Arroyo explained that since I attend squadron physical training every other day, and work out with weights five days a week, I would classify as “very active.” This bumped my daily calories burned to 3,297. However, Arroyo also made sure to tell me if I’m eating poorly or taking in more calories than I burn, I will gain weight and accumulate fat. He encouraged me to come back to take the assessment again.
“A person can do this test three months later, after adopting a fitness program and sticking with it,” he said. “The more tests we have, the easier it is to solidly track the progress of fat loss.”
Before I left, he also made sure to explain the time required to make a fitness lifestyle change.

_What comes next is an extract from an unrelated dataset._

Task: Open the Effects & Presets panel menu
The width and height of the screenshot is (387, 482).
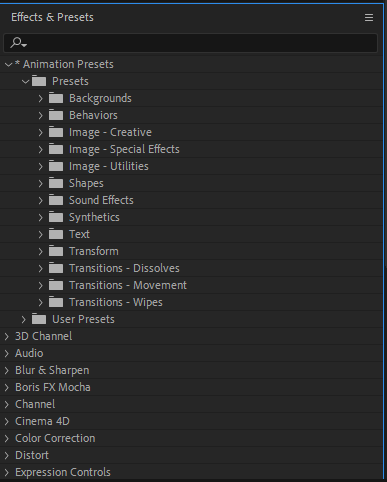Action: click(369, 17)
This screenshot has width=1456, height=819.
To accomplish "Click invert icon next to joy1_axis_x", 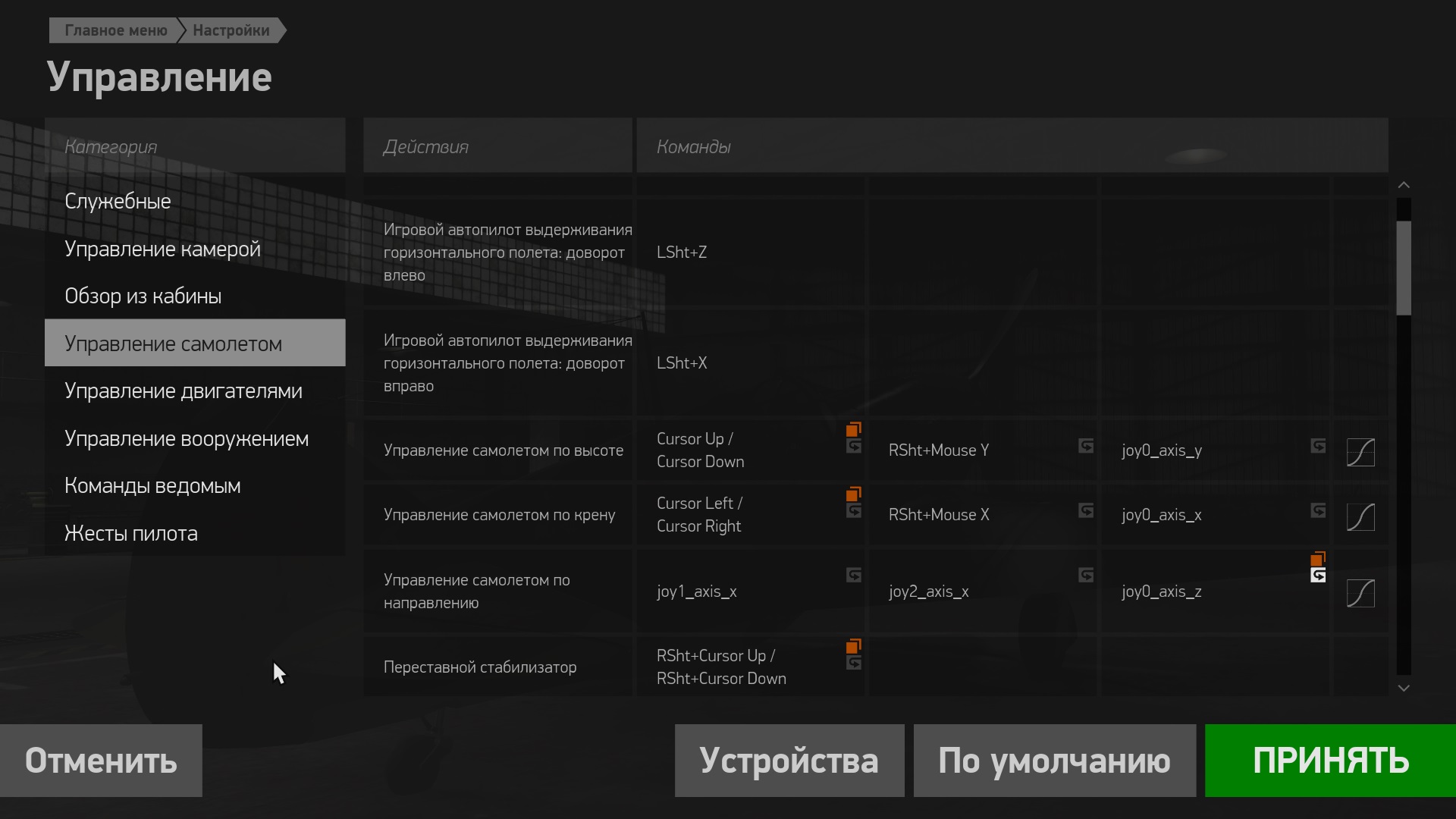I will click(854, 575).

“Change in body composition doesn’t happen overnight,” Arroyo said. “It takes hard work and dedication. For most people looking to make a lifestyle change, we expect it to take three months before a significant change is realized.”
As I left, I realized, even though my number was higher than I wanted, I was still maintaining an active lifestyle. The BOD POD assessment simply gave me a good measure as to where I need to make changes in order to lower my body fat composition, which for me would be better nutritional choices and more cardio. The entire process wasn’t invasive, or even uncomfortable, and I left the HAWC feeling a lot more educated about where my fitness goals should be taking me.